If it's a magazine that's still actively published, we'd prefer you be the copyright holder or can send us to the appropriate contact to get permission. While we don't need it (see the question about copyright), it helps fend off lawyers if we have this up front, which makes our lives better.
Why Is Some of the Excerpt Text So Bad?
We're largely dependent upon optical character recognition to read old magazine scans. OCR has come a very long way, but it still makes a lot of mistakes, particularly on poor scans or with fonts that it just can't recognize. We don't have the time to go back and manually correct the text. However, if we get a newer, cleaner scan or a PDF with better OCR, we can regenerate the index and pick up the improved text.
Who Created/Maintains/Owns the Index?
For now, Michael Petersen and Nathan Holmes - both lifetime modelers, railfans, and railroad history enthusiasts. We created it, we maintain it, and we fund it. We also earn nothing from it. For the moment, we've decided to do it that way in order to maintain some neutrality and independence from any company or organization. In the future, we may consider limited sponsorship or donations to help offset the cost of running the server, depending on how popular it becomes.
Is It Sustainable?
In theory, yes. The whole system is written in fairly modern PHP and Python and can pretty much run on any modern Linux server. Everything we've built the site upon is open source, and we intend to open source the site code itself once we get things up and running (and can do some documentation). The one thing that won't be open is the actual database, since - in theory - an adequately motivated programmer could get the full article text back out of it. That would pose copyright issues.

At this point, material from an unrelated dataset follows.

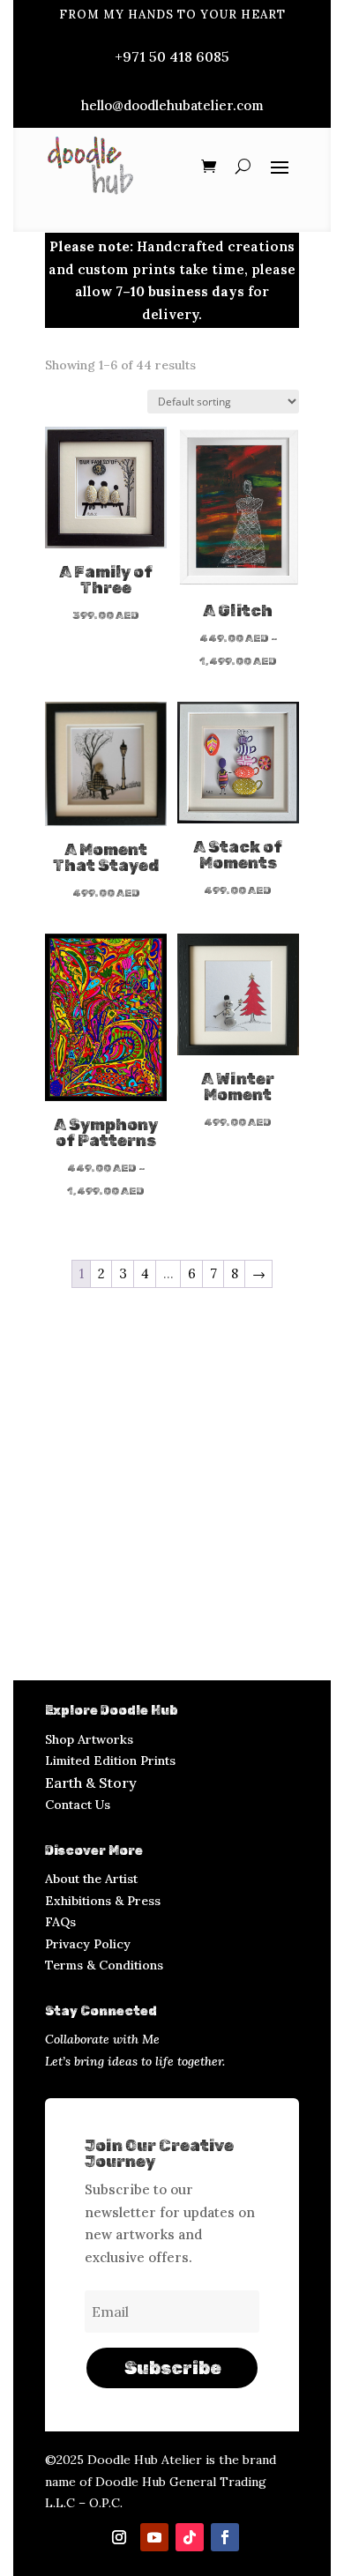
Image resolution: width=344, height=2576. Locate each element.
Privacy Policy (88, 1944)
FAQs (60, 1922)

The import of new magazines is very automated, requiring little input from us other than to run a few shell scripts. It shouldn't take us more than an hour a month to add in all the new issues. Adding a completely new magazine is a bit harder, but we're always interested in adding more content to the index.
In the event that we lose interest or are not able to sustain it, we'll assure an orderly transition of the database and software to a new owner.
What About Copyright?
For the most part, we have contacted the publishers or rights-holders of the magazines in the index and they've been supportive of these efforts. We've tried to link search results to the appropriate sources for the content, if a legitimate online source is available. This helps searchers get the content they're looking for, and it helps publishers increase the value of their digital properties at no cost to them.
The decision in Authors Guild v. HathiTrust holds that digitizing printed material for creating a text search engine is fair use. What we're doing clearly falls under that precedent, since it's transformative, non-commercial, does not diminish the value of the works indexed, and only provides a small snippet of the content in the results. That said, we have better things to do than play with a bag of lawyers. If a publisher contacts us and asks us not to include their content, we will respect that request.
It is impossible to get either the original PDFs, full size page images, or the full original text of the articles from the index. The first two are simply not on the servers to get. We don't store them there. The text is stored in an index table that would be exceedingly difficult to reverse engineer (because it's optimized for word search access) and even then, it's hidden in a backend service that's not exposed to the outside world. And no, just because you can't find a back issue on the open market, we can't send you the PDF.
Seriously, be nice. This is an all-volunteer effort by a couple guys in their spare time for the good of our hobby.